Through this effort, all of those involved hope that eventually millions of computer users will each perform their own form of cancer research by allowing THINK to operate in the background or as screensavers on their computers, and communicating results of computations to a central server when connected to the Internet. Computer users can download THINK from the Intel (www.intel.com/cure) or from United Devices (members.ud.com/download/gold).

"What we're talking about is the possibility of getting something like 50 teraflops of computer capacity [trillions of operations per second]--for almost free," explains Barrett, by providing the ability for people to donate idle time on their computer when attached to the Internet. As of April 27, it looked as though the project was well on its way with 318,612 "members" participating on 443,579 computers that had spent 39,834,919 hours of processing time on THINK.

By providing a "virtual supercomputer" to the Oxford scientists, "we hope to cut the time it takes to bring new cancer treatments to patients by three to five years," maintains Ba of NFCR. "This worldwide THINK program ... will identify approximately 10,000 new drug candidate molecules for further biological testing, and we are hopeful that one or several breakthrough therapeutic agents will be identified to cure leukemia," she adds.

 "Although there are only tens of thousands of genes [and] a few hundred thousand proteins, [of] the little molecules that interact with those proteins, there are essentially astronomical numbers--possibly 18 billion," says Richards. For this project, he adds, "we have a database º[with] 250 million small molecules in it, orders of magnitude more than all the pharmaceutical companies in the world have. We will create an even bigger database; we would like to get to a billion small molecules, and we want to see how each of these little molecules will bind to and be a potential threat to attack [the target]."

Richards' first protein target is superoxide dismutase. "In leukemia cells, there is an excess of these superoxide dismutase molecules. Recent fundamental biological work suggested that if you could block that enzyme, you could damage the leukemia cell,"1 Richards explains. Other targets will be the ras protein and vascular endothelial growth factor. The THINK program scans the small molecules and scores "hits" when binding sites are identified. "Out of this we will get an indication of what small molecules are worth starting out along the line of creating new drugs," he adds.

The THINK program displays the molecules in three dimensions as they move about on screen and counts the hits as they occur. The program downloads the molecular coordinates when the computer is connected to the Internet, then uploads the computational results usually about a day later, downloads another set of molecular data, and another cycle begins.

Richards expects to get hundreds of thousands of hits from this project. Then analysis--largely done in the same manner--will be conducted to determine the most likely possibilities for developing drugs.

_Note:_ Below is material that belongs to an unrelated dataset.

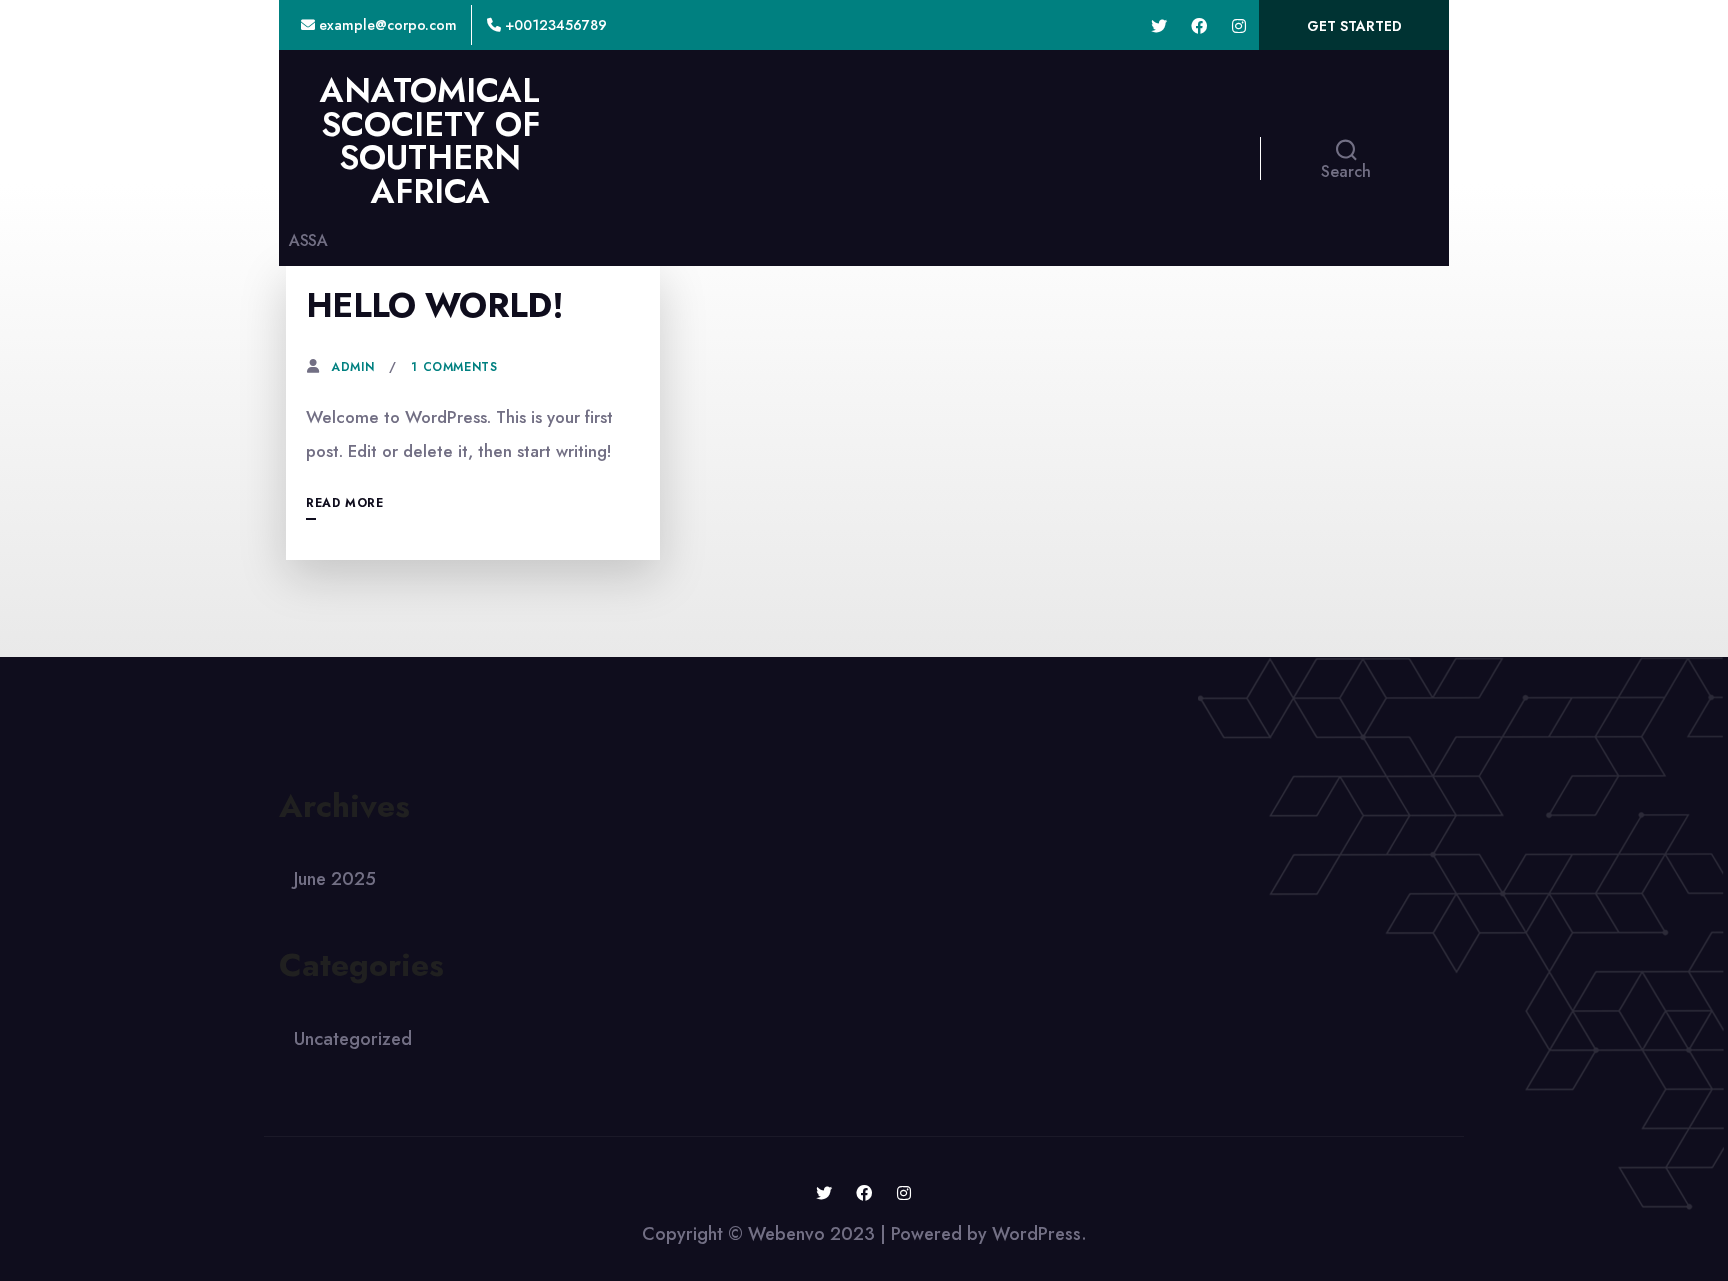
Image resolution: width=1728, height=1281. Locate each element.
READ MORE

Richards and the NFCR Center will own the rights to the data collected from the project, which will be used in nonprofit ways to develop drugs.

Planning on the project, involving the Oxford center, the NFCR, and United Devices, began last September, and a test database had been running about three months prior to the April announcement.

"Genomics research and combinatorial chemistry have provided scientists with tremendous amounts of genetic and chemical information [that] we need to fight this terrible disease," Ba says, "but scientists continue to struggle with ways to identify targets and deliver safe and effective drugs to patients. Currently, it takes about 10 to 12 years to put a drug on the market. ... Now, with the combination of efficient computational drug design and advances in computer power, we are entering a new era in cancer research."

Richards, who in 1998 earned the Mullard Award from the Royal Society for developing computational methods for molecular design, sums up the project this way: "I think we're having the opportunity here to turn a screensaver into a life saver, which is actually much better than flying toasters."

Larry Hand can be contacted at lhand@the-scientist.com.

1. P. Huang et al., "Superoxide dismutase as a target for the selective killing of cancer cells," Nature, 407:390-5, Sept. 21, 2000.